Is the carbon bubble ready to burst?


Recently, media reports have raised the concern for U.S. oil and gas investors about whether the potential carbon asset stock prices constitute a bubble, but a new report from the University of California, Davis suggests that this is not the case. The study found instead that investors' in U.S. oil and gas companies base their expectations for future cash flows on all possible scenarios, not just negative ones that crop up in the media.

Credit: Spiff/Wikimedia Commons

Credit: Spiff/Wikimedia Commons

For the study, researchers analyzed how U.S. oil and gas company stock prices reacted to media coverage about the potential consequences of unburnable carbon for fossil fuel companies.

The study examined the stocks of the 63 largest U.S. oil and gas companies that trade on the major U.S. exchanges. Most of them disclosed significant oil and gas reserves in their financial statements. As a result, there was a higher likelihood that these companies' stock prices might be affected by investors' perceptions about the consequences of unburnable carbon.

The researchers studied 88 stories from 59 print media outlets, most from 2012 and 2013, and an initial story in 2009 published in the scientific journal Nature. Each story was considered a separate event that could potentially affect stock prices, with researchers measuring the average effect.

U.S. oil and gas stock prices dropped about 2 percent after the original 2009 Nature story (a total value of $27 billion). The ensuing widespread coverage had little impact on the U.S. oil and gas companies' stock prices, which dipped by a half percent collectively.

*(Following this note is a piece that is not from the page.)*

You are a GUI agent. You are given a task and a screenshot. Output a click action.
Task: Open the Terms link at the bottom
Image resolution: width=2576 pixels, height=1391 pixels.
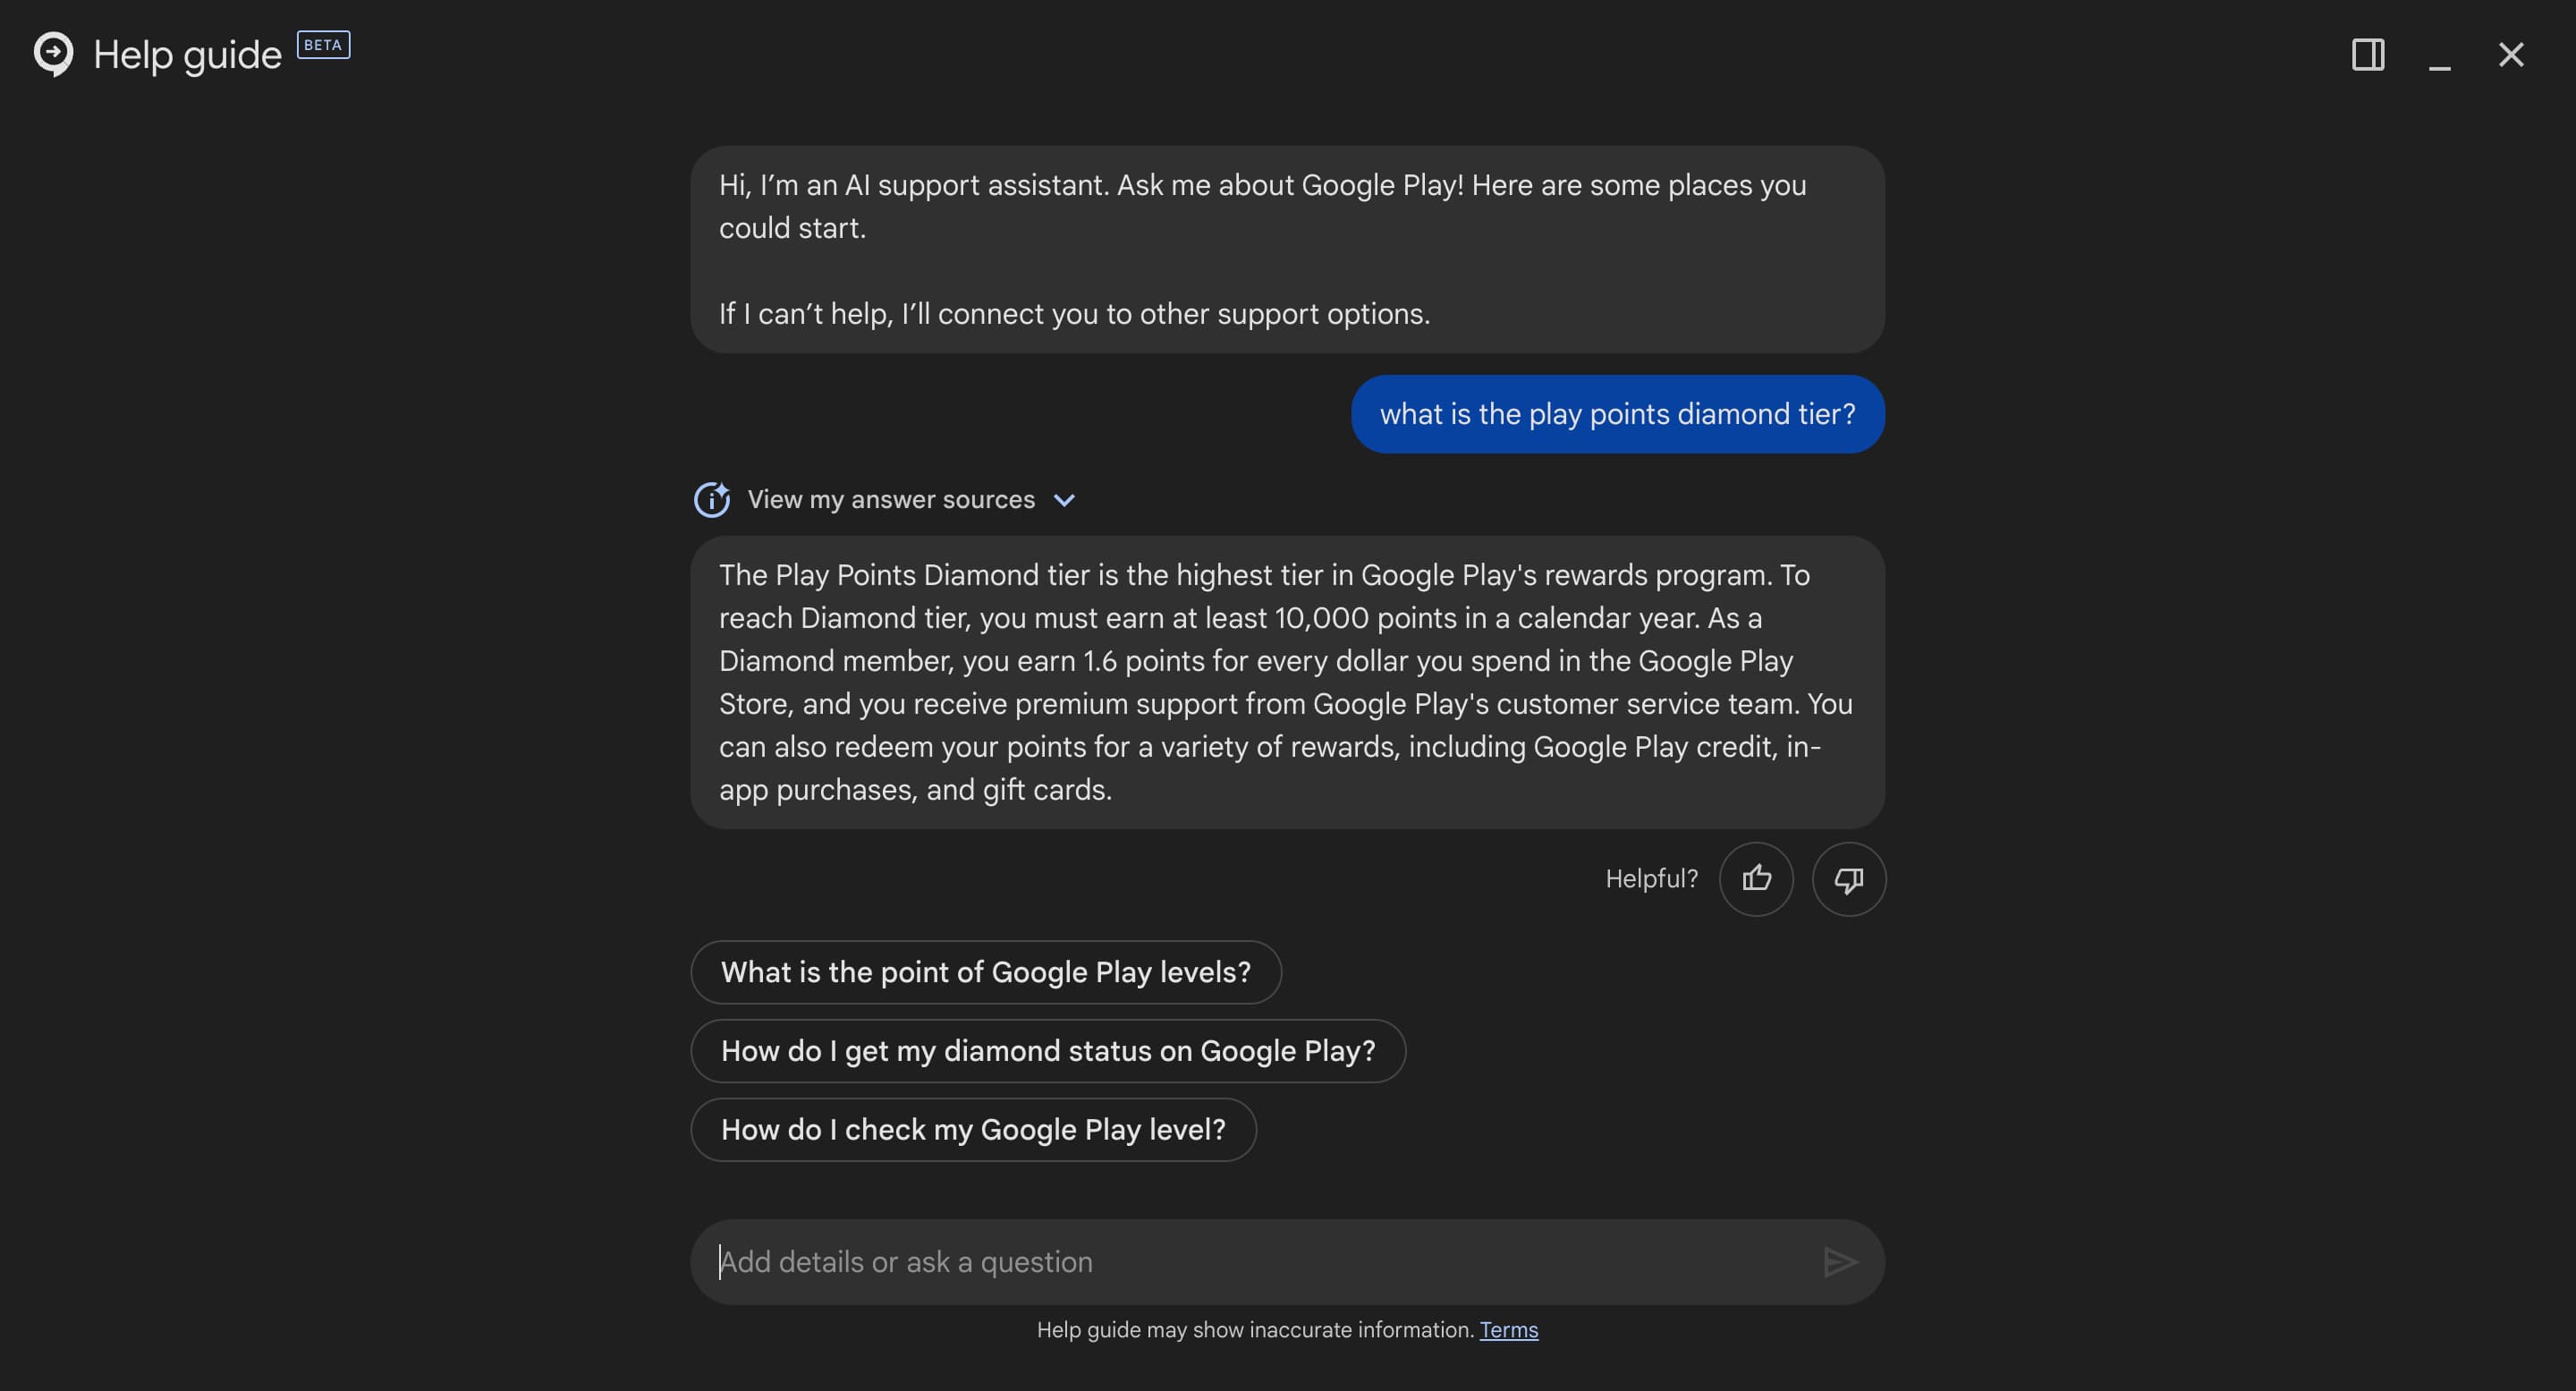click(x=1508, y=1330)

Researchers for the UC Davis study found that there was a limited negative impact on stock prices of fossil fuel companies in response to the original science disclosures. These disclosures found that only a fraction of the world's oil, gas, and coal reserves could be emitted if global warming by 2050 is not to exceed 2 degrees Celsius above pre-industrial levels. Subsequent media stories have suggested that the value of burnable carbon reserves held by big oil and gas companies could diminish rapidly as alternative energy resources replace fossil fuels.

The study provides market evidence refuting the prediction that there is a carbon bubble about to burst, according to the researchers.

"It's essential that the media interpret accurately the meaning of results from science, but that does not seem to have happened with media reports about unburnable carbon," said Paul A. Griffin, a professor of management at UC Davis and co-author of the report.

Under a scenario offered by former Vice President Al Gore and others, climate change regulations could force fossil fuel companies to leave large reserves of oil, gas and coal in the ground -- untouched in order for the world to avoid global warming. The companies' oil and gas reserves, which are a large component of their assets and market value, could be stranded as "unburnable" and potentially worthless.

"This important energy policy issue needs a full debate and additional analysis, so that pension funds do not simply dump their oil and gas company investments for the wrong reasons," said co-author Amy Myers Jaffe, executive director of energy and sustainability for UC Davis, and a global expert on energy policy, geopolitical risk, and energy and sustainability.